La última semana de
Adviento pasa de las esperanzas a los
hechos, de las promesas (incluso de las muy inminentes, como las de Juan
Bautista), a los cumplimientos. A pocos días de la gran fiesta el Evangelio nos
avisa: “el nacimiento de Jesucristo fue de esta manera”. Y entran en escena
personajes que ya no anuncian, prometen o preparan, sino que intervienen como
actores principales de ese nacimiento. Ante todo, María, la madre, pero también
José, su esposo, que se encontró con que, antes de vivir juntos, María
“esperaba un hijo por obra del Espíritu Santo”.

INSTRUCCIONES
1. Enumere los verbos con los que el texto sobre el Adviento indica lo que los nuevos personajes ya no hacen.
2. Prosiga el texto sobre el Adviento a partir de su última oración.
Las entradas no guardan relación alguna con el texto sobre el Adviento.

MATERIAL EXTRAÍDO
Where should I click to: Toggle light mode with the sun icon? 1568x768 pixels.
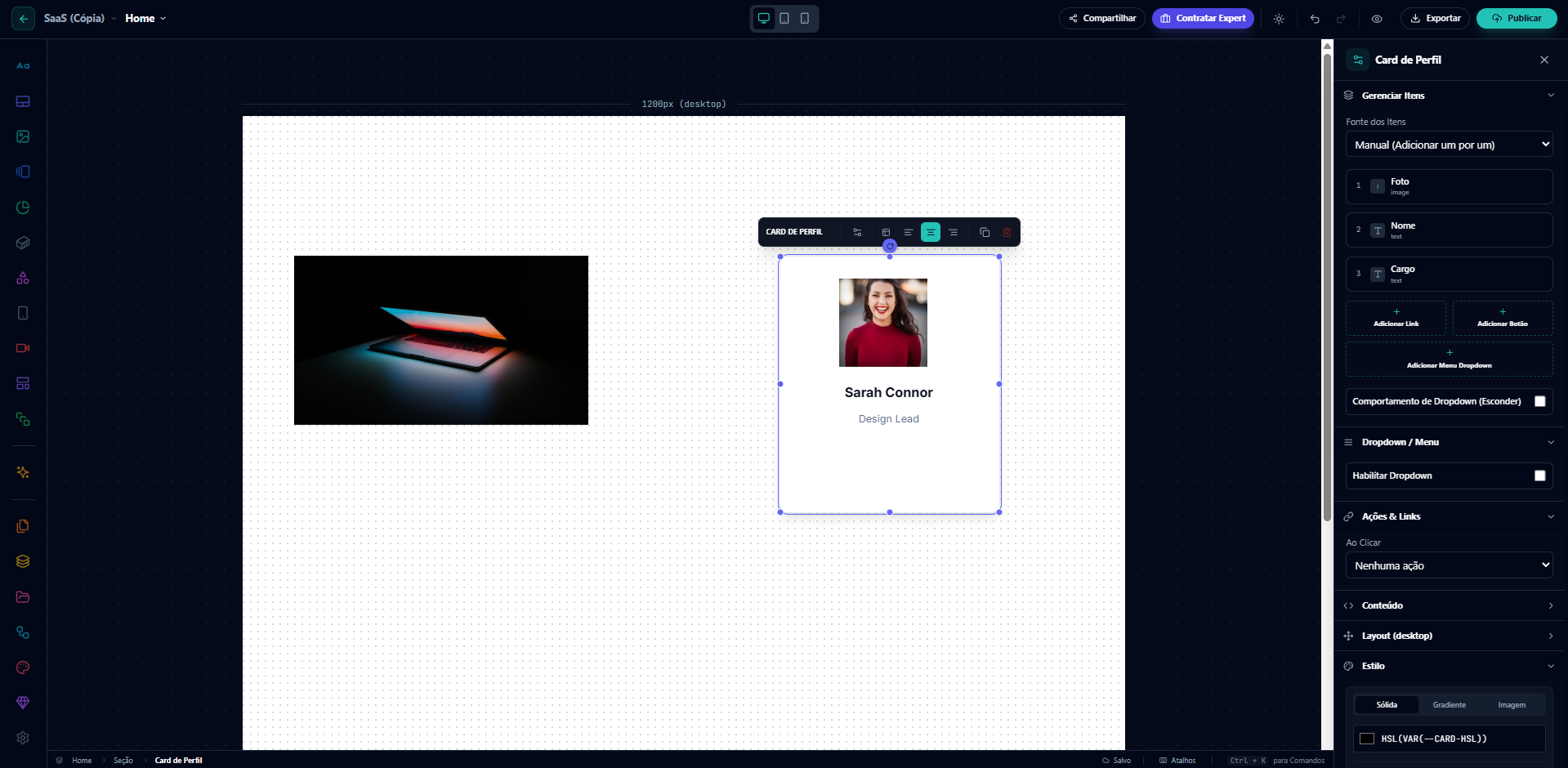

---

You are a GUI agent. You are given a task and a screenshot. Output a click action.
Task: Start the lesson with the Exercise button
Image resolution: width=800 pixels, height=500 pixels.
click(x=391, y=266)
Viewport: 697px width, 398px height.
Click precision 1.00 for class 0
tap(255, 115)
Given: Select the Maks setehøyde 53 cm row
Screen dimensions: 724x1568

RESPUESTAS DEL EJERCICIO
1. anuncian, prometen, preparan

2.
La alusión al Espíritu
Santo lo dice todo: Dios se ha hecho presente. No es una presencia
avasalladora, pues se manifiesta en la realidad, tan cotidiana y, al mismo
tiempo, tan extraordinaria de una mujer embarazada, en cuyo seno florece la
vida. A pesar de la cotidianidad y humildad con que se presenta, esta presencia
de Dios en nuestra vida es siempre algo inquietante. Esa inquietud ante lo
inesperado y misterioso y que, además, nos rompe los esquemas, el “temor de
Dios”, puede ser de calidad muy distinta. La Palabra de Dios lo presenta hoy
con claridad, en el extremo contraste que se da entre las actitudes de Acaz, en
el texto profético de Isaías, y de José, en el Evangelio en el que Mateo
presenta el cumplimiento de aquella profecía.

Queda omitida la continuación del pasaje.